### Provided data
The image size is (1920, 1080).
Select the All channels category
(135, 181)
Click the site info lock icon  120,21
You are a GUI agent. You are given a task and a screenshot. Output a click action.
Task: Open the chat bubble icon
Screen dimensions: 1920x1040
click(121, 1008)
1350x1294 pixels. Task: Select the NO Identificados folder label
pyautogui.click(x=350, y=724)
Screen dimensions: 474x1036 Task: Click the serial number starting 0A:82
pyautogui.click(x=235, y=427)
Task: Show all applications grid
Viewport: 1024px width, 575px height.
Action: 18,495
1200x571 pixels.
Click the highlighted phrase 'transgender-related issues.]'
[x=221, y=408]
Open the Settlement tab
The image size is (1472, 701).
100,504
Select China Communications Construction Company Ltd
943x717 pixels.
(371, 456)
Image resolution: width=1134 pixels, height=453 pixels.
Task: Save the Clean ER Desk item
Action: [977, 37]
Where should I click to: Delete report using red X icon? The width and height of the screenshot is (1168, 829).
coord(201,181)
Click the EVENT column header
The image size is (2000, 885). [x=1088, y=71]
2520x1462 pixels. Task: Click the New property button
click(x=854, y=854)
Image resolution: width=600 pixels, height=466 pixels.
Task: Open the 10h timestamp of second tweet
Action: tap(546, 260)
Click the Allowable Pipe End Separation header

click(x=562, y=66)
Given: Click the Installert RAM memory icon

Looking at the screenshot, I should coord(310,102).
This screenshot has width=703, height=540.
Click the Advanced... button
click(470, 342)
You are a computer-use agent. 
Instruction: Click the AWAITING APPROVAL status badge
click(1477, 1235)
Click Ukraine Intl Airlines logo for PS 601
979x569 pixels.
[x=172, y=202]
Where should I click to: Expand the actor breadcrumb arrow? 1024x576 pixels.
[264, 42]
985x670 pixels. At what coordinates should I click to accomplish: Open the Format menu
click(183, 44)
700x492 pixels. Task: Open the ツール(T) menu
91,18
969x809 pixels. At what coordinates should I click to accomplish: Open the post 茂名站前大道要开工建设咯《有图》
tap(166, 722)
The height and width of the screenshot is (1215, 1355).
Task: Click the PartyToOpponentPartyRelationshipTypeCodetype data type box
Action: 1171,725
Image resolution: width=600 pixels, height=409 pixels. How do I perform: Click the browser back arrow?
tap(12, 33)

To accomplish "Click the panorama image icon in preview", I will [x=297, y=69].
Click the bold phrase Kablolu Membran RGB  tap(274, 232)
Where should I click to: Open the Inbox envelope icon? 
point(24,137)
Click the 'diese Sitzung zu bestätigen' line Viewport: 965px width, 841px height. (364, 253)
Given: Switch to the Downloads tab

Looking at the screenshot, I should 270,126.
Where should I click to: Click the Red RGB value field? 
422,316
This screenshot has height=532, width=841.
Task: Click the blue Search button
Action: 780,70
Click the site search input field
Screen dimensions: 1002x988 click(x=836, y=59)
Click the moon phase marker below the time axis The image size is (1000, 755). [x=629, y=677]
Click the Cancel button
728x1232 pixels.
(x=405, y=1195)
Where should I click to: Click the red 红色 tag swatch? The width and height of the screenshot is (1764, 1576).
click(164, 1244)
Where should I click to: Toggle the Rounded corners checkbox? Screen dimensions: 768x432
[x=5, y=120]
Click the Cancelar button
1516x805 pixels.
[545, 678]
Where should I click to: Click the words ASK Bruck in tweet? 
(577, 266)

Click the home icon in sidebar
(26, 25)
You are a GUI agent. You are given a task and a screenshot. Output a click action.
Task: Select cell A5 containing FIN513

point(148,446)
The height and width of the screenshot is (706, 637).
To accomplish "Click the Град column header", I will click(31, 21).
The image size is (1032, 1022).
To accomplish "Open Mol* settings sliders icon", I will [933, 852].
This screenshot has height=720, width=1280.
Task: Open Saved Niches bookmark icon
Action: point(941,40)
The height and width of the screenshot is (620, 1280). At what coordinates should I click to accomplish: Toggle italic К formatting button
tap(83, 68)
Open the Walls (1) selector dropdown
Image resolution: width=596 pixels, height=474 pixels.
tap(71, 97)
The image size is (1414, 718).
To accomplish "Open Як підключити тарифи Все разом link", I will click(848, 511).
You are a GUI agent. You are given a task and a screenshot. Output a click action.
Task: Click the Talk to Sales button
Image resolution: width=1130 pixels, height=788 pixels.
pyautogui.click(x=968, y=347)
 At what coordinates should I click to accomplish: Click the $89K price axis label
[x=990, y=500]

### Exercise
From the records above, give again exactly the lines running from the line with "Task: Open the chat bubble icon" to the line with "1200x571 pixels.", inclusive.

### Exercise answer
Task: Open the chat bubble icon
Screen dimensions: 1920x1040
click(121, 1008)
1350x1294 pixels. Task: Select the NO Identificados folder label
pyautogui.click(x=350, y=724)
Screen dimensions: 474x1036 Task: Click the serial number starting 0A:82
pyautogui.click(x=235, y=427)
Task: Show all applications grid
Viewport: 1024px width, 575px height.
Action: 18,495
1200x571 pixels.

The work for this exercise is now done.